Being a former politician, it should surprise nobody that politics has intersected with my gaming a lot. If not for my ability to mobilize the gaming community to vote for me at party conventions, I might have lost my job two years earlier.
That's not to say that the people with whom I game consistently share my political views or affiliation. My current DM, for instance, is very active in politics on the hawkish, pro-Bush wing of the Conservative Party of Canada while I am currently on my local riding executive of the New Democratic Party of Canada. At no time, either now or in the past, have opposing real-world political views ever interfered with my gaming.
But I think this is partly because people who do politics professionally, or at least as top-seated amateurs, automatically learn a lot of skills to help them get along with people who are ideologically opposed to them. In fact, because you spend more time in politics fighting with the members of your own party than you do with the other guys, it is often easier to build closer personal relationships with your opponents than your allies.

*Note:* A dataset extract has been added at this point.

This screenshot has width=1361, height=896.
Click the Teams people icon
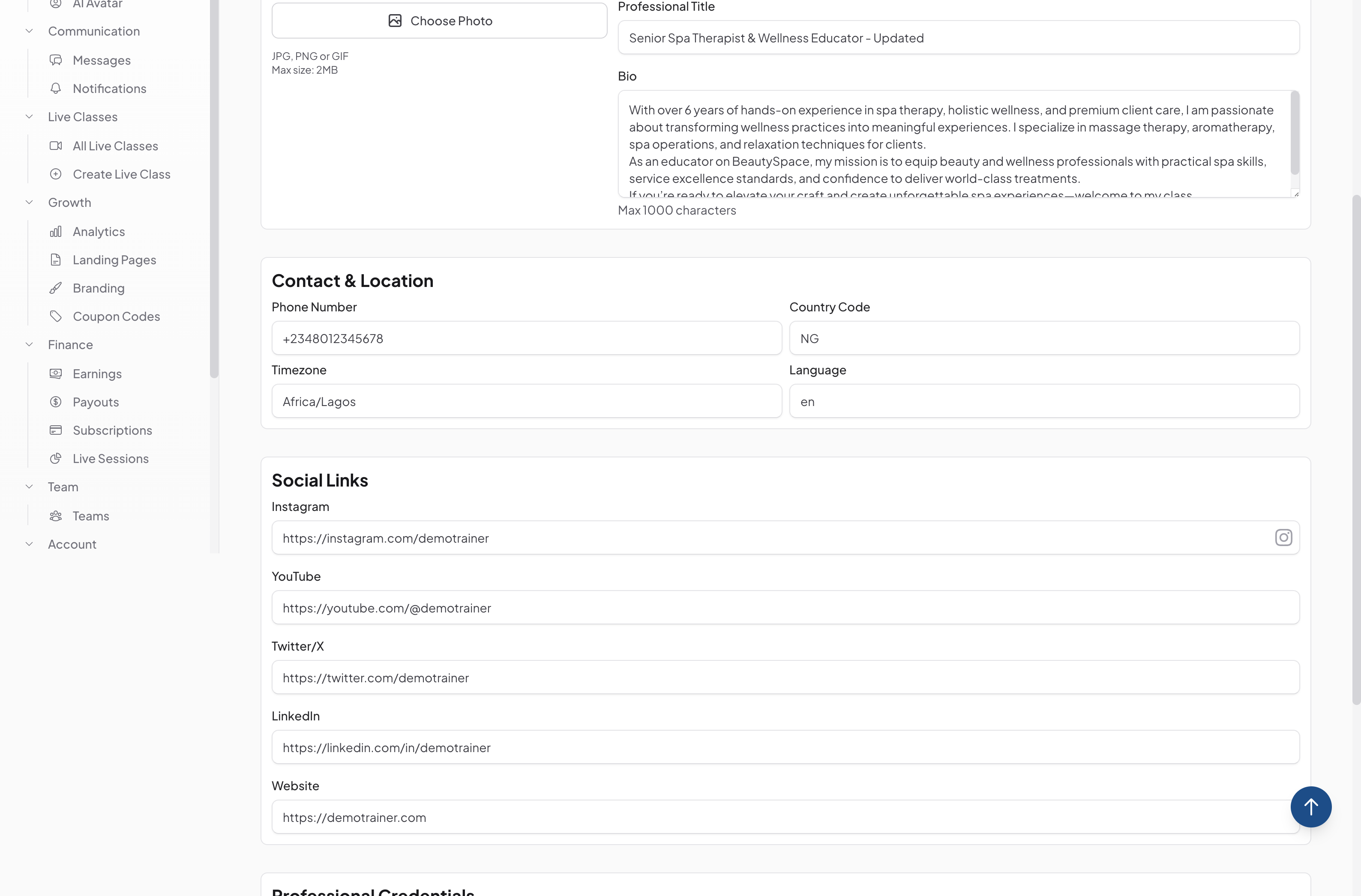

Also, people who spend a lot of time in the game often come to find that they have more in common with their adversaries than they do with the general, politically-disengaged public.

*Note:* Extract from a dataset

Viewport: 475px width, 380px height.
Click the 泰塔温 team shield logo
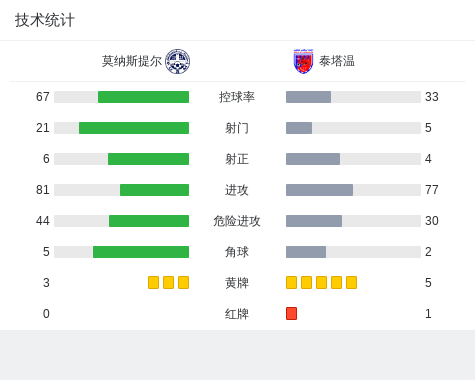click(303, 61)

The only way I can imagine politics interfering with gaming is if one's ideological assumptions about how the world works caused clashes in interpreting the rules. The closest the DM and I ever got to political disagreements were over how capitalism and the D&D economic system intersected.
But it sounds like something very different is going on in your group. I recommend, therefore, that you post a link to The Other Place where you are a moderator so we can have a discussion with sufficient information for us to be helpful.
(PS Sorry I forgot you guys were in town earlier this month -- I wouldn't have had time to see you anyway.)